Pekerja yang bekerja secara remote juga memiliki jam kerja yang jauh lebih panjang dibandingkan sebelumnya. Pekerja jarak jauh ini dituntut untuk memiliki jam kerja yang fleksibel. Sangking fleksibelnya, para pekerja bahkan harus bekerja siang sampai malam bahkan di hari libur.
Alex dan Representasi Single Mom
Ketika kita mengetik kata-kata “WFH” dan “single mom” halaman utama pencarian akan menampilkan tips and trick mengelola diri agar bisa selamat dalam menjalankan tugasnya sebagai seorang ibu tunggal dan pekerja. Diikuti juga dengan artikel-artikel mengenai beban ganda perempuan dalam mengurus urusan domestik dan kantor.
Menyeimbangkan pekerjaan rumah dan kantor memang merupakan tantangan yang dihadapi banyak orang tua, tetapi bagi ibu tunggal tekanan yang harus mereka hadapi lebih tinggi apalagi jika tidak banyak tersedia bantuan sosial kepada perempuan seperti pusat penitipan anak dan tempat tinggal sementara seperti yang diterima oleh Alex.
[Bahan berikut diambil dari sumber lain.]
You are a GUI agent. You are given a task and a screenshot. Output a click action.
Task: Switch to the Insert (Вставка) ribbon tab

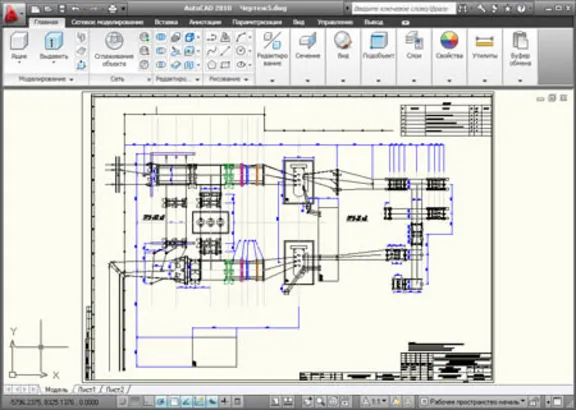click(x=166, y=22)
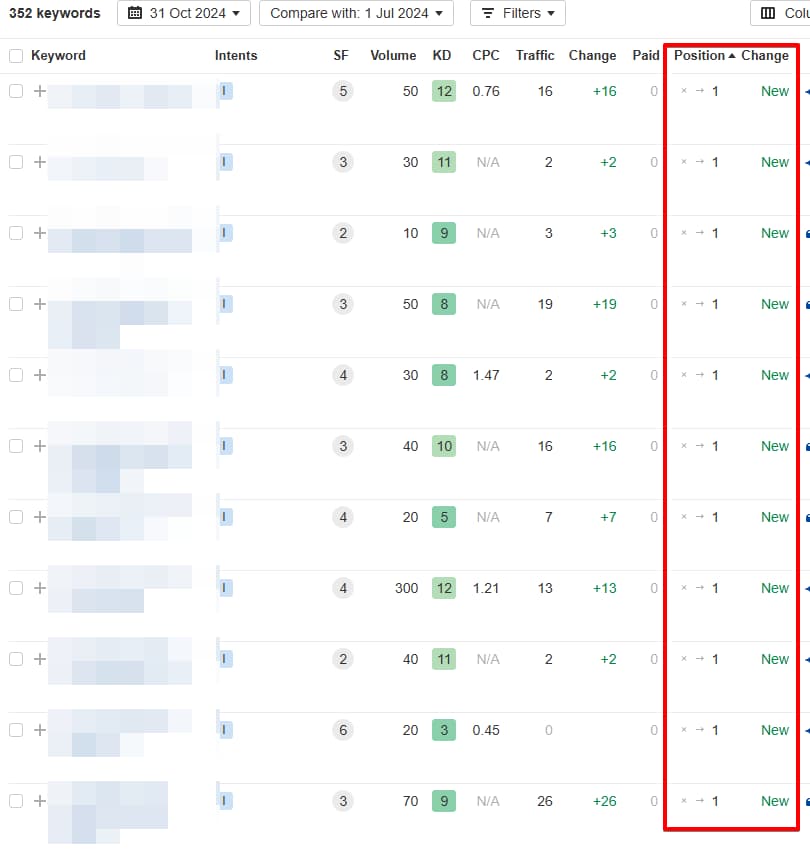Viewport: 810px width, 853px height.
Task: Expand the first keyword row with the plus icon
Action: click(x=39, y=91)
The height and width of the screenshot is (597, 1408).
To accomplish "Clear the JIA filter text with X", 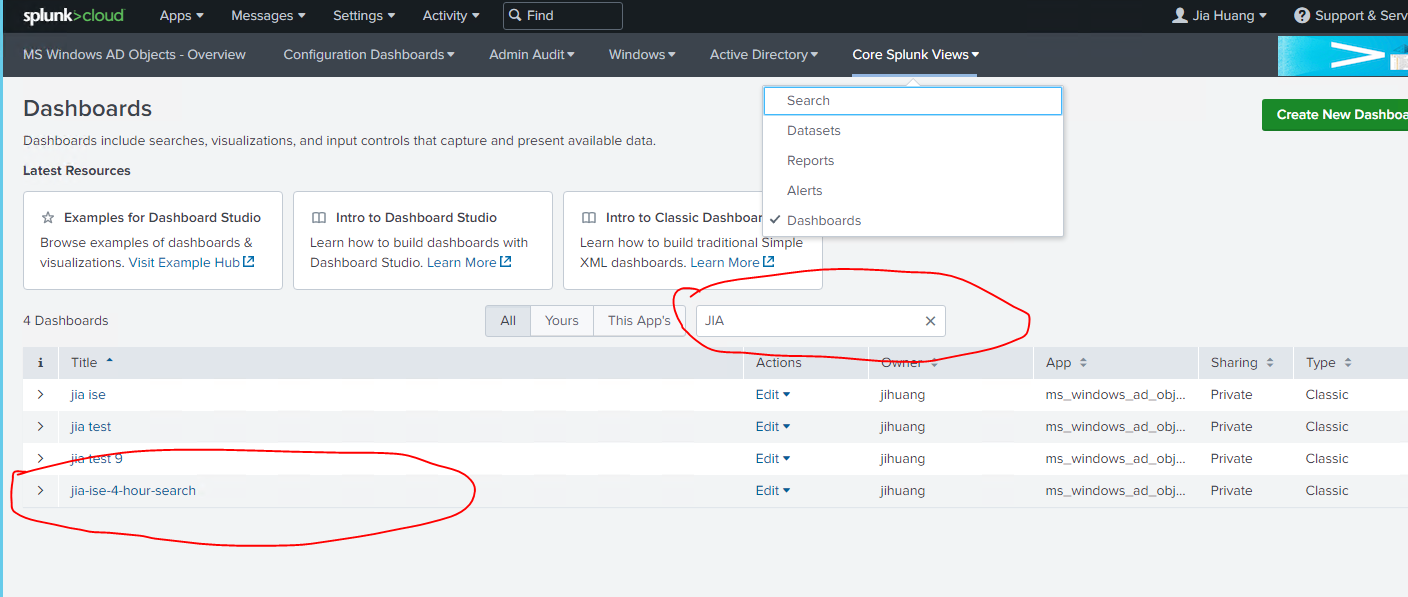I will pos(930,321).
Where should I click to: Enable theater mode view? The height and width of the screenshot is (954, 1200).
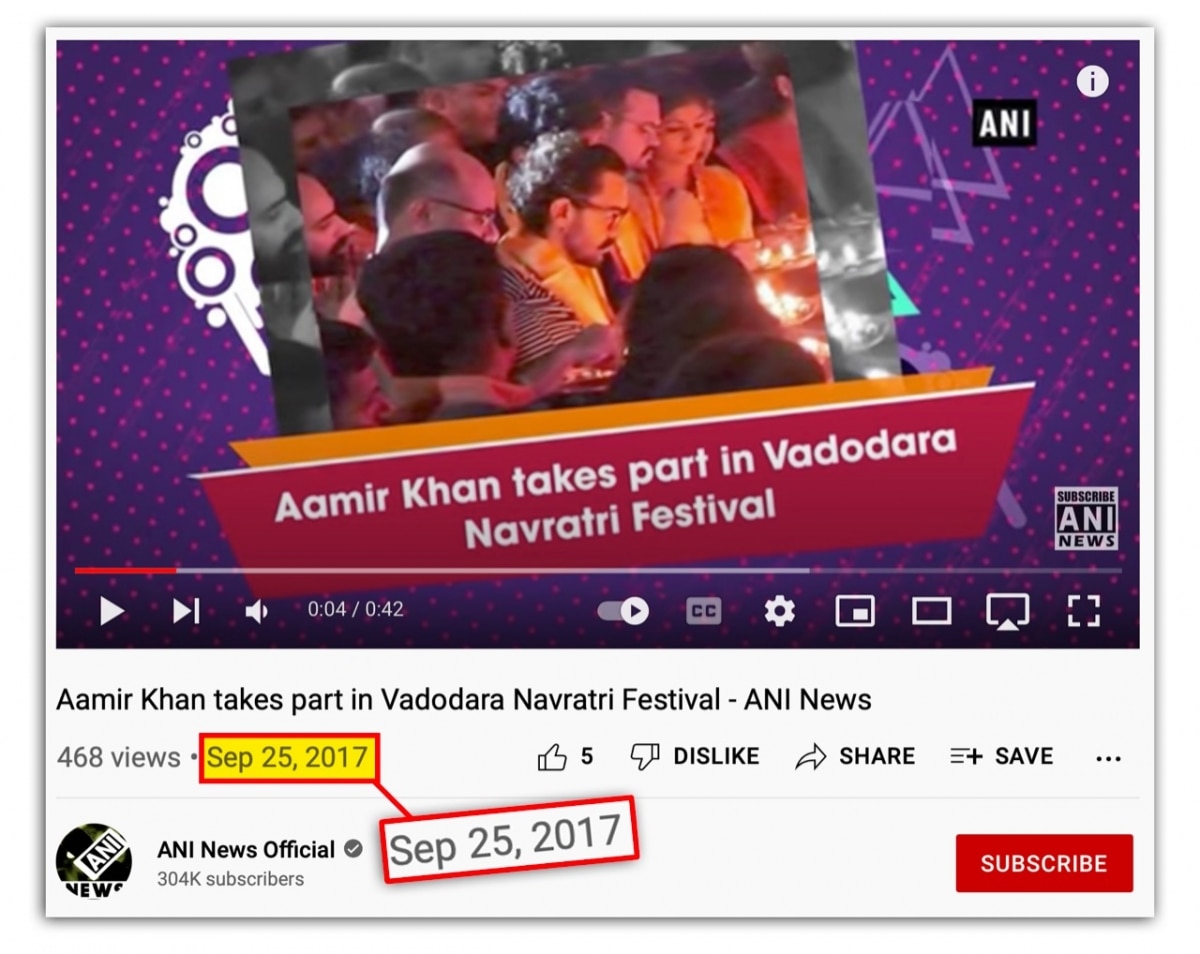(931, 610)
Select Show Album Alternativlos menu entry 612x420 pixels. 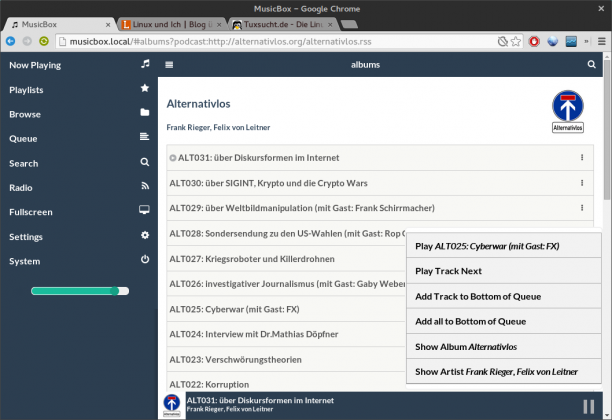coord(465,347)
Dalam urusan karier, single mother memiliki banyak hambatan. Analisis Pew Research Center menemukan bahwa ada penurunan pembagian kerja yang tajam kepada para ibu tunggal. Meski selama pandemi Covid-19 ditemukan banyak penurunan pembagian kerja di banyak kantor, pembagian kerja kepada single mother turun lebih tajam daripada orang tua lainnya.
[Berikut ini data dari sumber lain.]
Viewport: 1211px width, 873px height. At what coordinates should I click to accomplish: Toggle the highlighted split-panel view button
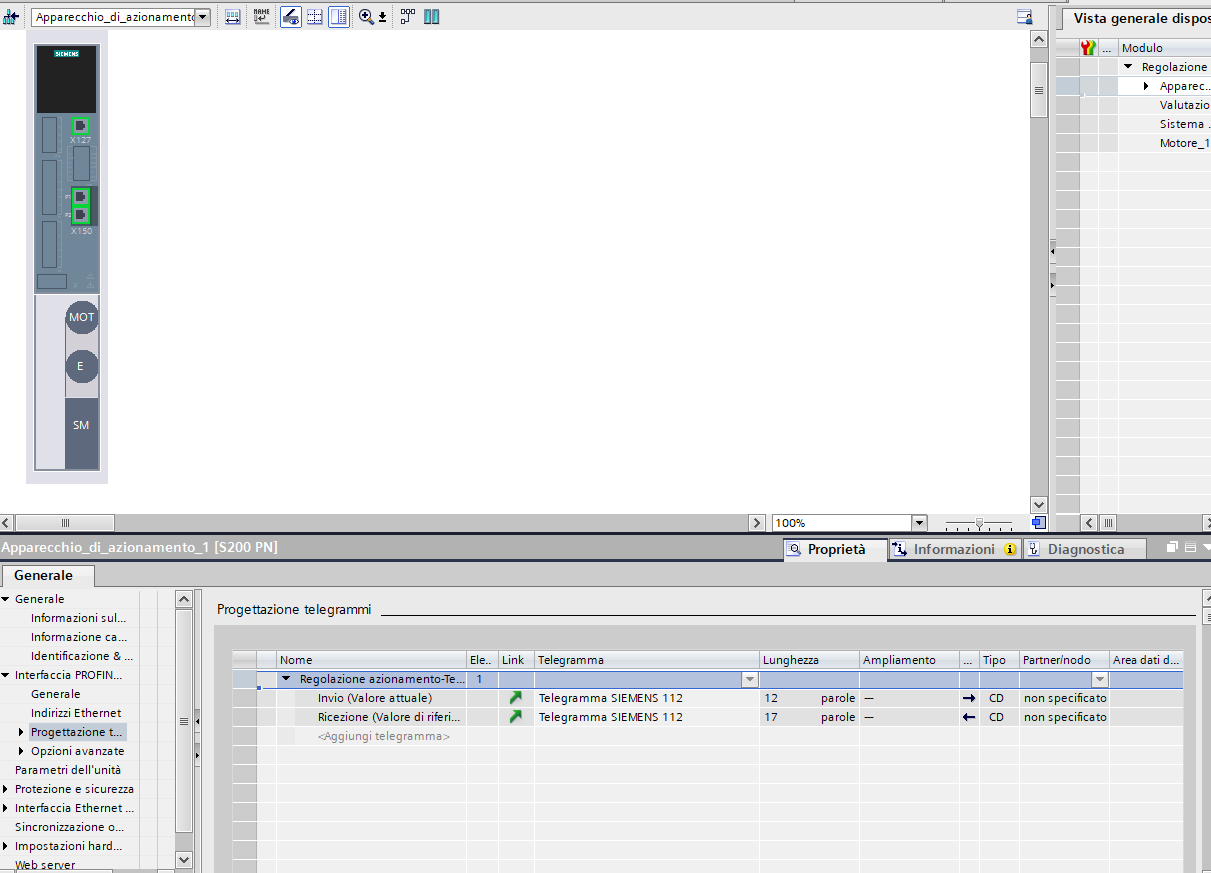tap(339, 17)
Apalagi jika ia adalah ibu yang memiliki anak kecil dibawah usia tujuh belas tahun. Bahkan ditemukan penurunan partisipasi angkatan kerja ibu bagi tunggal dengan anak kecil di rumah. Tidak berhenti sampai di sana, angka itu akan turun lagi ketika ia berasal dari kelompok masyarakat yang terpinggirkan.
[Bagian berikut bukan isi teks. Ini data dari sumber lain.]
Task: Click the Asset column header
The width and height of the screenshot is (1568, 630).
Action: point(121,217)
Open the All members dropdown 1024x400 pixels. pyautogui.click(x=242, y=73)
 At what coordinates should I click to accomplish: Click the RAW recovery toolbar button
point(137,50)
Meskipun Alex yang sedari tadi bersama kita adalah tokoh fiktif, sesungguhnya Alex adalah adaptasi dari kehidupan Stephanie Land pada bukunya ‘Maid: Hard Work, Low Pay, and a Mother's Will to Survive’ yang berisi memoar Stephanie Land selama ia bekerja sebagai PRT.
Kehidupan Alex dan Stephanie Land adalah kenyataan bagi banyak ibu tunggal di dunia, termasuk di Indonesia. Data dari Badan Pusat Statistik pada 2021 menunjukkan ada sekitar 14,38% perempuan yang menjadi kepala rumah tangga di Indonesia. Kesulitan mencari pekerjaan yang layak, kesulitan mendapatkan bantuan sosial, kesulitan mendapatkan perlindungan sosial dan keberpihakan kepada mereka, kesulitan untuk mengerjakan pekerjaan rumah sekaligus kantor di saat yang bersamaan; kesulitan untuk memiliki waktu bagi dirinya sendiri adalah kenyataan hidup yang harus mereka hadapi sehari-hari.